Markow Chain & Stationary Distribution
Def(Finite Markow Chain). Let \(\Omega\) be a finite set of states, \(\forall x,y\in\Omega,P(x,y)\ge 0\) be a transition function, i.e., \(\sum\limits_{y\in\Omega} P(x,y)=1.\) A finite Markow chain is a sequence of random variables
\[(X_0,X_1,X_2,...) \]if \(\forall t\), for any \(x_0,x_1,...,x_t\in\Omega\) we have
\[\mathbb{P}(X_{t+1}=x_{t+1}\mid X_0=x_0,X_1=x_1,...,X_t=x_t)=\mathbb{P}(X_{t+1}=x_{t+1}\mid X_t=x_t)=P(x_t,x_{t+1}). \]Given the initial distribution \(\mu_0\) over \(\Omega\) and the transition matrix \(P\), we can calculate the distribution after \(t\) transitions
\[\mu_t=\mu_{t-1}P=\mu_0P^t. \]Def. A distribution \(\pi\) is called stationary if \(\pi P=\pi\).
Lem(Brouwer's fixed point theorem). Every continuous map \(f\) from a convex, closed, bounded set to itself, has a fixed point \(f(x)=x\).
Thm(Perron-Frobemins thm). Any Markov chain over finite states has a stationary distribution.
Pf. Let \(|\Omega|=n,\Delta^{n-1}=\{\mu\in\mathbb{R}^n\mid \mu_i\ge 0,\sum\mu_i=1\}\). We can show that \(\Delta^{n-1}\) is convex, closed, bounded. Since \(P\) is a linear map from \(\Delta^{n-1}\) to itself, by Brouwer's fixed point theorem there is a stationary distribution \(\pi\in\Delta^{n-1}\) s.t. \(\pi P=\pi\).
Def. A finite Markov chain is irreducible (connected) if \(\forall x,y\in\Omega,\exists t>0\) s.t. \(P^t(x,y)>0\).
Thm(Fundamental Theorem of Markov Chains). For a connected Markov chain there is a unique stationary distribution \(\pi\). Moreover, any initial distribution will converge to \(\pi\).
Pf. Suppose \(Ph=h\) for some \(h\in\mathbb{R}^n\). Suppose \(i_0=\arg\max\limits_i h_i\). Let \(h(i_0)=M\). Then \(\forall j\in\Omega\) s.t. \(P(i_0,j)>0\), then \(h(j)=M\). By irreducibility, \(\forall i, h(i)=M\). Thus \(Ph=h\) implies \(h=M\vec{1}\). It immediately gives \(\text{rank}(P-I)=n-1\) and the theorem.
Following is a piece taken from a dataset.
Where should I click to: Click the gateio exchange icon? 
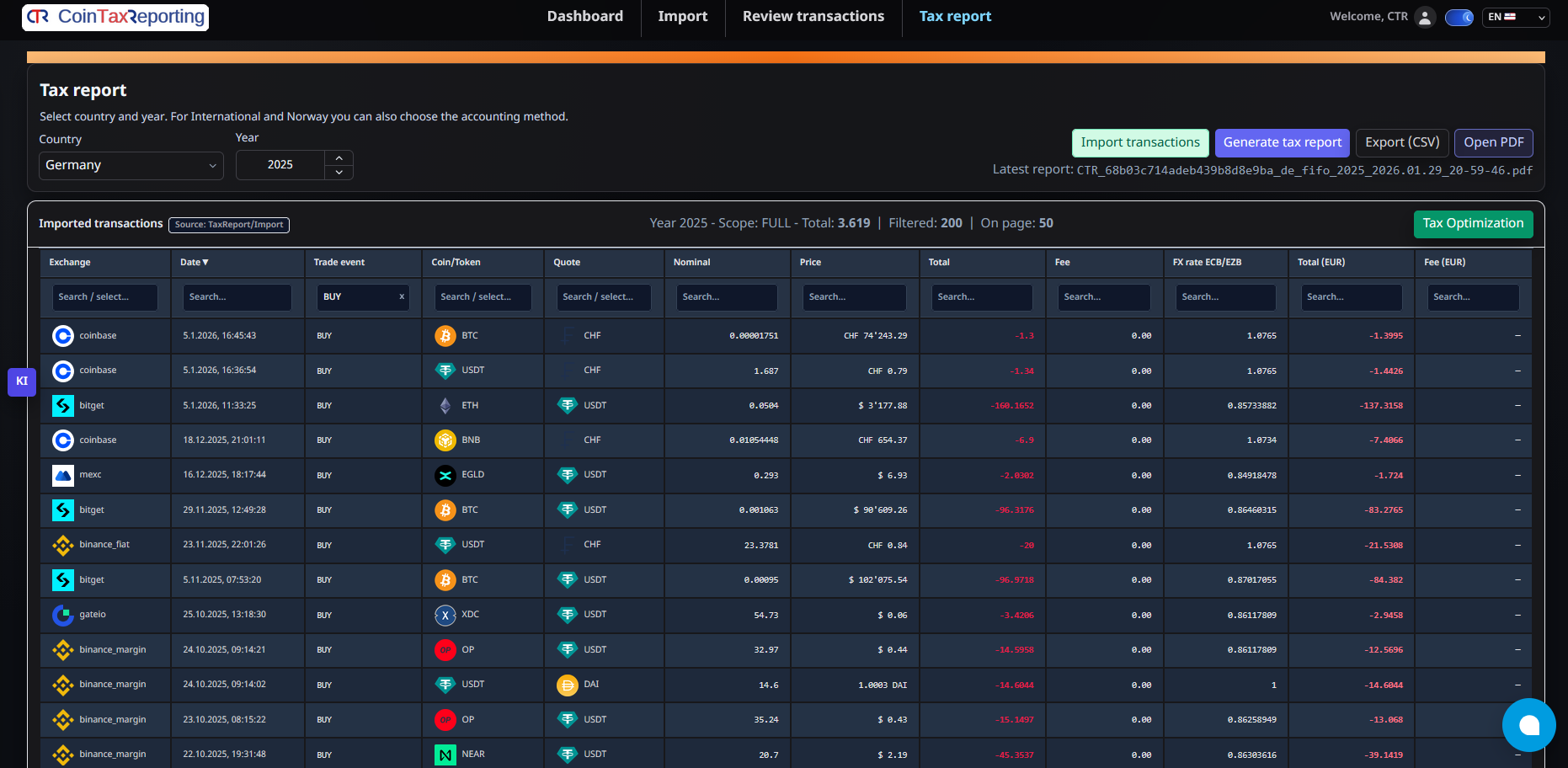[63, 615]
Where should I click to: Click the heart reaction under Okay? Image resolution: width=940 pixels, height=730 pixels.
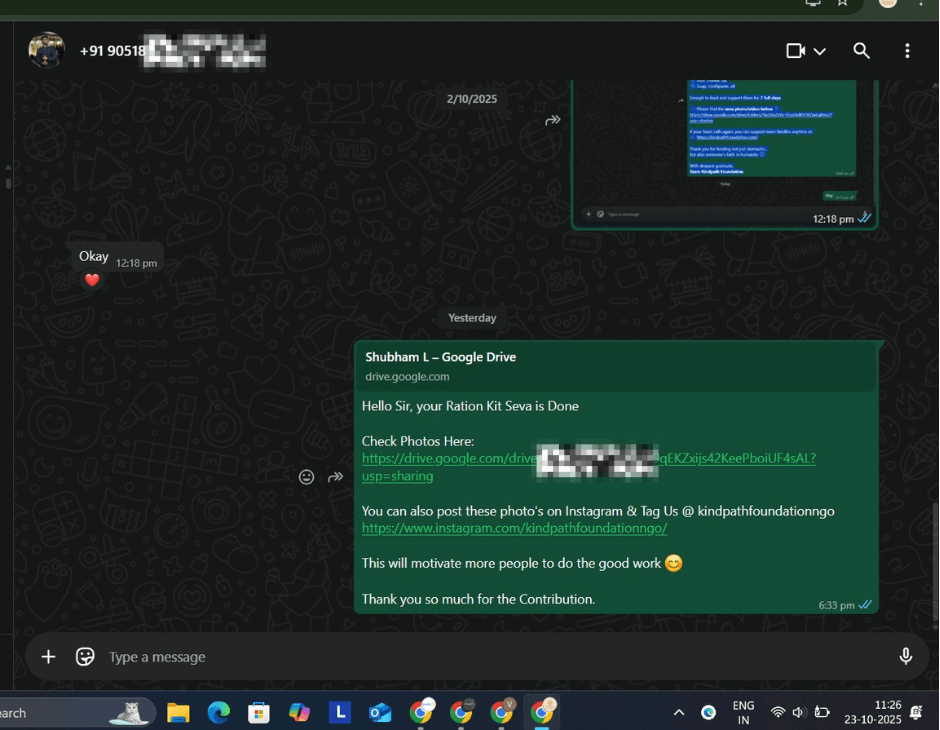tap(92, 281)
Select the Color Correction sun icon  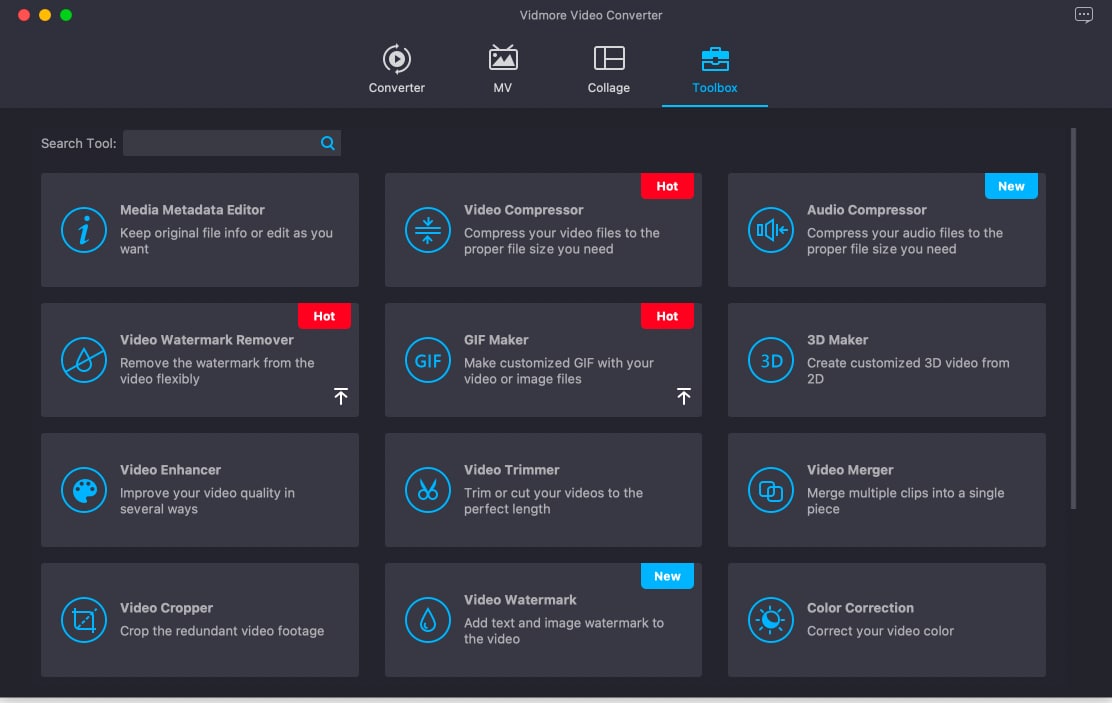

Def(Reversed Markov Chain). Given a Markov Chain \((P,\Omega)\). Denote \(\pi\) as a stationary distribution. Let $$\hat{P}(x,y)=\frac{\pi(y)P(y,x)}{\pi(x)}.$$ Then \((\hat{P},\Omega)\) is the reversed Markov chain.
Markov Chain Monte Carlo
Given a distribution \(\pi\) and a function \(f\) over \(\Omega\) (usually \(\Omega=\{0,1...,n-1\}^d\)), estimate
\[\underset{\pi}{\mathbb{E}}(f)=\sum\limits_{x\in\Omega}f(x)\pi(x). \]MCMC method:
- Design \(P\) s.t. \(\pi P=\pi\).
- Generate \(X_0,X_1,...,X_T\). \(X_t\) is transferred from \(X_{t-1}\) according to \(P\).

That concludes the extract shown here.